On Friday, August 12, a 24-year-old New Jersey resident by the name of Hadi Matar stormed the stage in western New York where the Anglo-Indian author Salman Rushdie was scheduled to speak and stabbed him 15 times before he was subdued by a security guard and members of the audience. The assault was immediately labeled “an assault on freedom of thought and speech” after Rushdie was praised as “an inspirational defender of persecuted writers and journalists across the world.”

Missing from this and other news accounts was the role Rushdie played as an agent provocateur in a campaign that was designed to provoke violent responses from the Islamic world, which would be then turned around to demonize them. No one would know who Salman Rushdie was if he hadn’t written The Satanic Verses as the inauguration of in an ongoing assault on Muslim culture which has continued to this day and has been revived by Matar’s assault for further weaponization.

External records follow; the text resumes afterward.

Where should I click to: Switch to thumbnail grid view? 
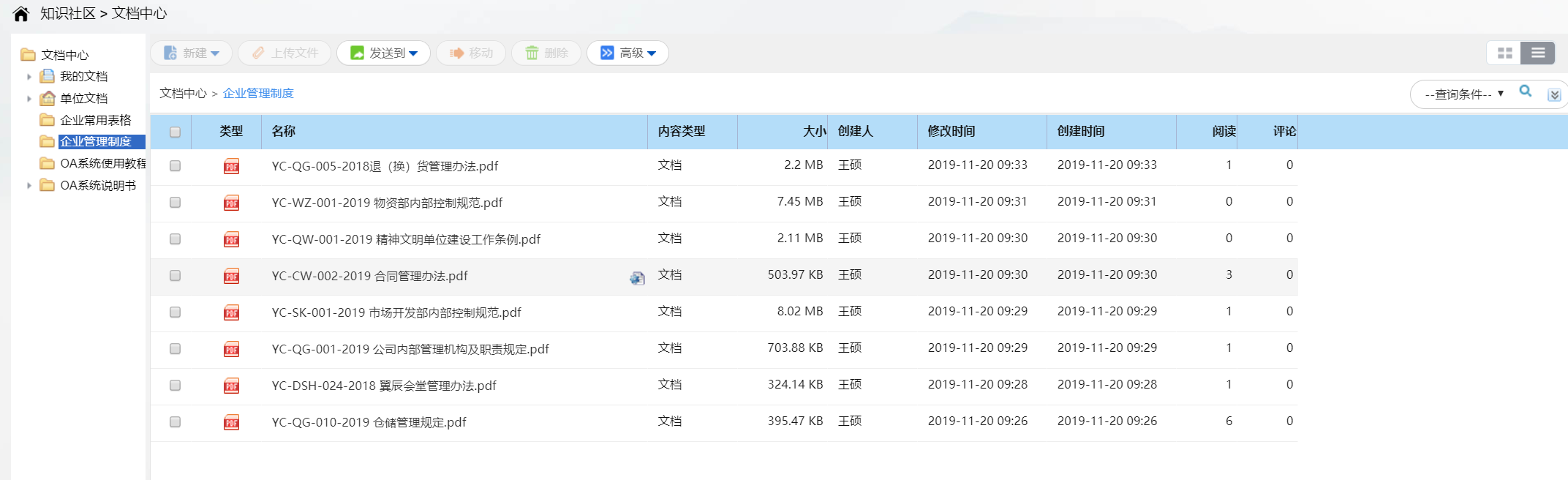[1504, 53]
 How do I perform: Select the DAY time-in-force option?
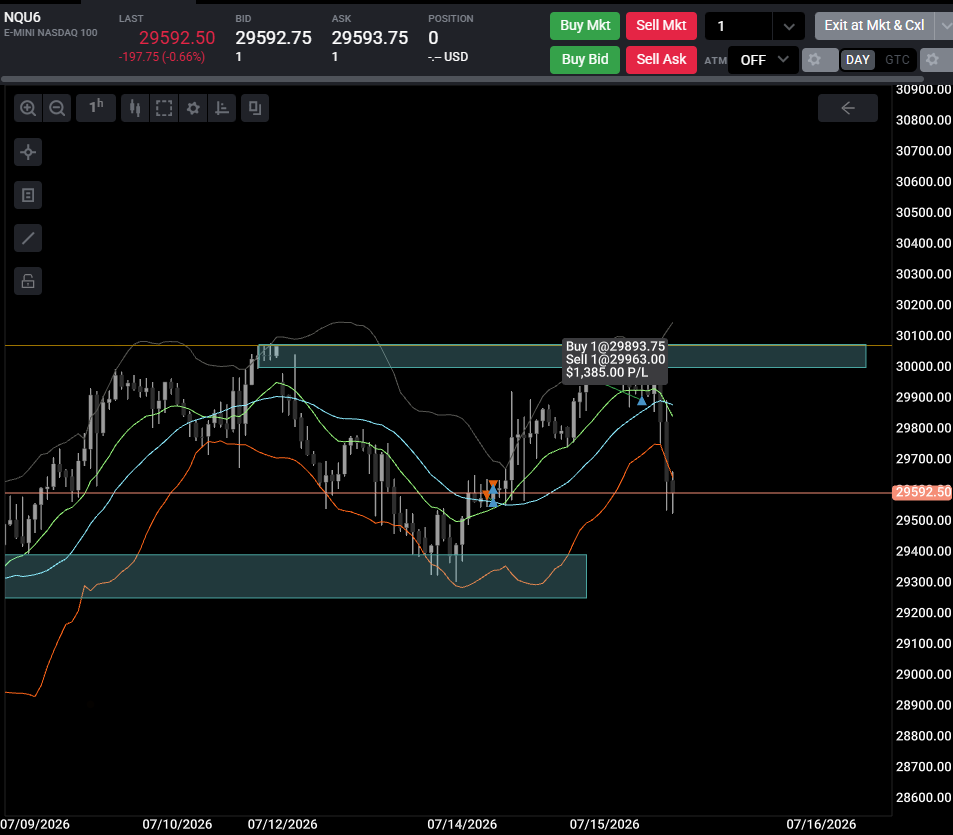(858, 60)

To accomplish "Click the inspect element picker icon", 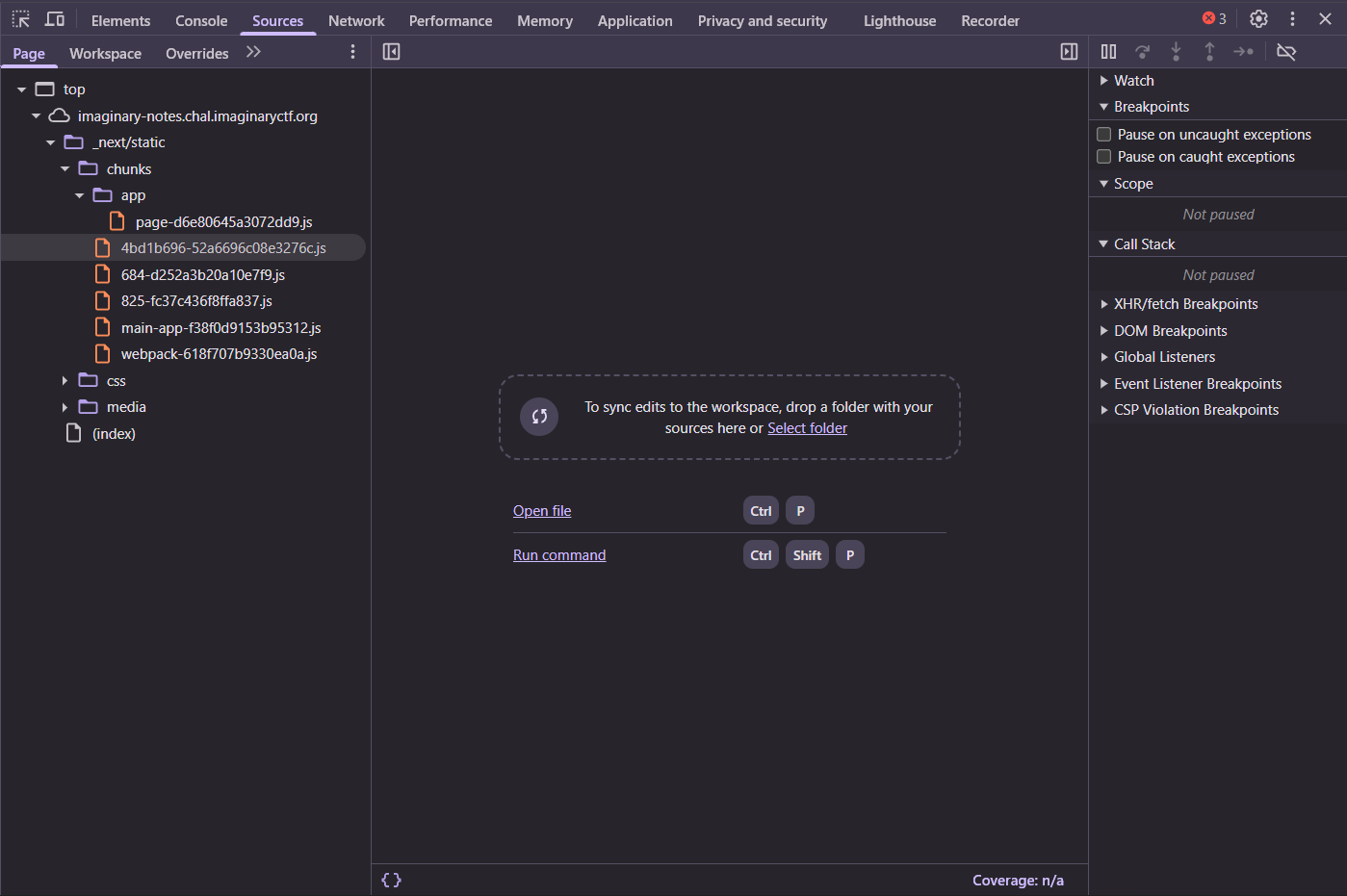I will coord(21,19).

The Satanic Verses paved the way for the Danish cartoon crisis which unfolded on September 30, 2005, after the Danish periodical Jyllands-Posten published 12 cartoons ridiculing the prophet Muhammad. Then as now, the assault on Islamic sensibilities was justified in the name of “freedom of thought and speech.” But in the light of subsequent events, it became clear that the point of these intentionally reckless and provocative acts was the Islamic reaction, which included protests around the world, “including violence and riots in some Muslim countries.”

In September 2012, the French magazine Charlie Hebdo, aping Jyllands-Posten, published a series of cartoons that were deliberately calculated to offend the sensibilities of Muslims, including a cartoon that “depicted Muhammad as a nude man on all fours with a star covering his anus.”[6] What followed was so predictable that one had to conclude that provoking violent reactions were part of the plan from the beginning. On January 7, 2015, two Muslim gunmen forced their way into the Paris headquarters of Charlie Hebdo and opened fire, killing twelve staff members and wounding 11.

During the attack, the gunmen shouted Allahu Akbar and “The Prophet is avenged.” Eager to cash in on the unprecedented publicity the attack afforded them, the editorial staff of Charlie Hebdo upped the print run for the following week’s edition from 60,000 to one million, then to three million, and then to five million copies.